Justification for classification or non-classification

According to the CLP Regulation (EC n. 1272/2008), table 3.1.1, Acute toxicity hazard categories and acute toxicity estimates (ATE) defining the respective categories:

For Acute toxicity oral route:

Category 1: ATE <= 5 mg/kg bw

Category 2: 5 < ATE <= 50 mg/kg bw

Category 3: 50 < ATE <= 300 mg/kg bw

Category 4: 300 < ATE <= 2000 mg/kg bw

The LD50 of the test substance was determined to be mroe than  2000 mg/kg bw in the chosen reference test, which is outside the above criteria. Therefore, the test substance is not classified for Acute toxicity by oral exposure.

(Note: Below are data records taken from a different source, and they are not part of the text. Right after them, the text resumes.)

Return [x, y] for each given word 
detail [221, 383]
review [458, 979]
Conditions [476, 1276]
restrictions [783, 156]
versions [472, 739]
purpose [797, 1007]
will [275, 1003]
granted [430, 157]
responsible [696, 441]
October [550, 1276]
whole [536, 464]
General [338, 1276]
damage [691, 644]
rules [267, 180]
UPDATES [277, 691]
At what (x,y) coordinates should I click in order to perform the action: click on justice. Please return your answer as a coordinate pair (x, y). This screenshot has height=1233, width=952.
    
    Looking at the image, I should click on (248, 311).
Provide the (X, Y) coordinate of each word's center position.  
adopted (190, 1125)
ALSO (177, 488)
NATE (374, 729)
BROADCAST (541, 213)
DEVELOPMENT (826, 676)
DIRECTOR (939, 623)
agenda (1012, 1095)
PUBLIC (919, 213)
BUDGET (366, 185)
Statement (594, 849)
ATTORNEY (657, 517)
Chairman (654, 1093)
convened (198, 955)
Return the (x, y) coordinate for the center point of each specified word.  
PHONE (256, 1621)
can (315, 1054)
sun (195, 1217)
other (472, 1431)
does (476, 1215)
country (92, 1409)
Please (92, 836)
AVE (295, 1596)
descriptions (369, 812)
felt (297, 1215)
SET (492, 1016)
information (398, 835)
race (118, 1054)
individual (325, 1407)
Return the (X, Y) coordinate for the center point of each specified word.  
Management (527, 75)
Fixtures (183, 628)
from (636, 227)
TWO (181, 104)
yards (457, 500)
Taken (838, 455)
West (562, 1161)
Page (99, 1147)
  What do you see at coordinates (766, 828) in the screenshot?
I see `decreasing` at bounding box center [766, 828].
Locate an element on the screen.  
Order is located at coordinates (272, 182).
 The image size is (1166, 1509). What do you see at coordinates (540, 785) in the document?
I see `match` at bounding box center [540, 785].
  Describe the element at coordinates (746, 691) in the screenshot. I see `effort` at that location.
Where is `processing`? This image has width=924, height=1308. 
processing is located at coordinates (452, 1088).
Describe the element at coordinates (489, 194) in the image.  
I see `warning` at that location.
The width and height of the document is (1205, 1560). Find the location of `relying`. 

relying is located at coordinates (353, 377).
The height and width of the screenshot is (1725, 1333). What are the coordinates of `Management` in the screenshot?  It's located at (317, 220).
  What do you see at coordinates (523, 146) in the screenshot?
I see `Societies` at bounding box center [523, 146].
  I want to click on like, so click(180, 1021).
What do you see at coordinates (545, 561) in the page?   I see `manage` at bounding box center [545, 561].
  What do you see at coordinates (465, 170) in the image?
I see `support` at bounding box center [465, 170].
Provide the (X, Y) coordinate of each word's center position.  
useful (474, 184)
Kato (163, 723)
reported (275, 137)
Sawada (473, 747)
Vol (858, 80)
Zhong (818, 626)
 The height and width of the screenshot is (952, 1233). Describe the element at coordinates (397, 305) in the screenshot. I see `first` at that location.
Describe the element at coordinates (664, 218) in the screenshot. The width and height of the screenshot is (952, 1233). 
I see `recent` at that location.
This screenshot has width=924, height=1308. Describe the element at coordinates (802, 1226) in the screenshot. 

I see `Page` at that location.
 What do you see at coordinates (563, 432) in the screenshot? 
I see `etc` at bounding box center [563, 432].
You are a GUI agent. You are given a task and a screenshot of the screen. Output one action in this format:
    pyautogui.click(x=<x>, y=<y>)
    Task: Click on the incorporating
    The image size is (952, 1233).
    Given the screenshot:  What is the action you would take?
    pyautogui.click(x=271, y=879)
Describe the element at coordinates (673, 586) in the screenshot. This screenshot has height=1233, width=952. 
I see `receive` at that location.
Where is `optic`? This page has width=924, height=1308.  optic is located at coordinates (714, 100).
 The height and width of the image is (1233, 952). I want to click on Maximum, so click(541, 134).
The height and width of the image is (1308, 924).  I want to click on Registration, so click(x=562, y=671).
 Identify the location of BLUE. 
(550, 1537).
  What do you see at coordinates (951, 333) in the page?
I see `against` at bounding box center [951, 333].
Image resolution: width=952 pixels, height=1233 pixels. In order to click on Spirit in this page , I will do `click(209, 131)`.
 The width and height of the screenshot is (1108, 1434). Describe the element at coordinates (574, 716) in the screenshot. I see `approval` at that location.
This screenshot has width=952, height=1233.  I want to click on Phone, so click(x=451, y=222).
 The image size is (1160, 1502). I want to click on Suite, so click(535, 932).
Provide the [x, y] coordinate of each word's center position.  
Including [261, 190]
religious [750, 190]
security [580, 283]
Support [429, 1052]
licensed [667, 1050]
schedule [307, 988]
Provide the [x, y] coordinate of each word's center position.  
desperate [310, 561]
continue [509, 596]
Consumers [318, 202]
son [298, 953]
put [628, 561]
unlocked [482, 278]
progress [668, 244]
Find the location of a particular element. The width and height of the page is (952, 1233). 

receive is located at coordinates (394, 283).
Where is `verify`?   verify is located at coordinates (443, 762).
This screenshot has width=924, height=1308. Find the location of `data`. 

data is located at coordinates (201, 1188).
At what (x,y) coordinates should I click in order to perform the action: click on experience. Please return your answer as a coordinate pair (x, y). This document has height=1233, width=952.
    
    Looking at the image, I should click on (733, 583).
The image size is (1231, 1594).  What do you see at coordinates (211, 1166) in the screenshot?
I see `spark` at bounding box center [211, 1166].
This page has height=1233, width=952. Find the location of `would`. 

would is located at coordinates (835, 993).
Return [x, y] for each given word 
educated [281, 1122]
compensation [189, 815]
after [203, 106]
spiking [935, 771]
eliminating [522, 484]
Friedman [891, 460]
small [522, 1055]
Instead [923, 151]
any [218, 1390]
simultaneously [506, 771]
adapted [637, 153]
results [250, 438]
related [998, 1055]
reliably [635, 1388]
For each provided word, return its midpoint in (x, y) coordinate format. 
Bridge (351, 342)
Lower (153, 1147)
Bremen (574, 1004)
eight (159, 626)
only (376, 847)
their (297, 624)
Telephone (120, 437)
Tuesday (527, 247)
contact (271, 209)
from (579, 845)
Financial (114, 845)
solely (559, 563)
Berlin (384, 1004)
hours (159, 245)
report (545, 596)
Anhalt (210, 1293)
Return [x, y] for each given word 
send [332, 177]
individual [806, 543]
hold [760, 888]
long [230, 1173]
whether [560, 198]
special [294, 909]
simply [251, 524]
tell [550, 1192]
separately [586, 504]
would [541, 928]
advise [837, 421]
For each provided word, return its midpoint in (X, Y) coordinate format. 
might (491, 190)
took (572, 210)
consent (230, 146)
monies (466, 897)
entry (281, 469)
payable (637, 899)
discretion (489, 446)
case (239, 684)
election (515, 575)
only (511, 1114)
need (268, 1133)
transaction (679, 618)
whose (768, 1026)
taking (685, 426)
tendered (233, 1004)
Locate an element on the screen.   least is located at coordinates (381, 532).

According to the CLP Regulation (EC n. 1272/2008), table 3.1.1, Acute toxicity hazard categories and acute toxicity estimates (ATE) defining the respective categories:

For Acute toxicity dermal route:

Category 1: ATE <= 50 mg/kg bw

Category 2: 50 < ATE <= 200 mg/kg bw

Category 3: 200 < ATE <= 1000 mg/kg bw

Category 4: 1000 < ATE <= 2000 mg/kg bw

The LD50 of the test substance was determined to be more than 2000 mg/kg bw in the chosen reference test, which is outside the above criteria. Therefore, the test substance is not classified for Acute toxicity by dermal exposure.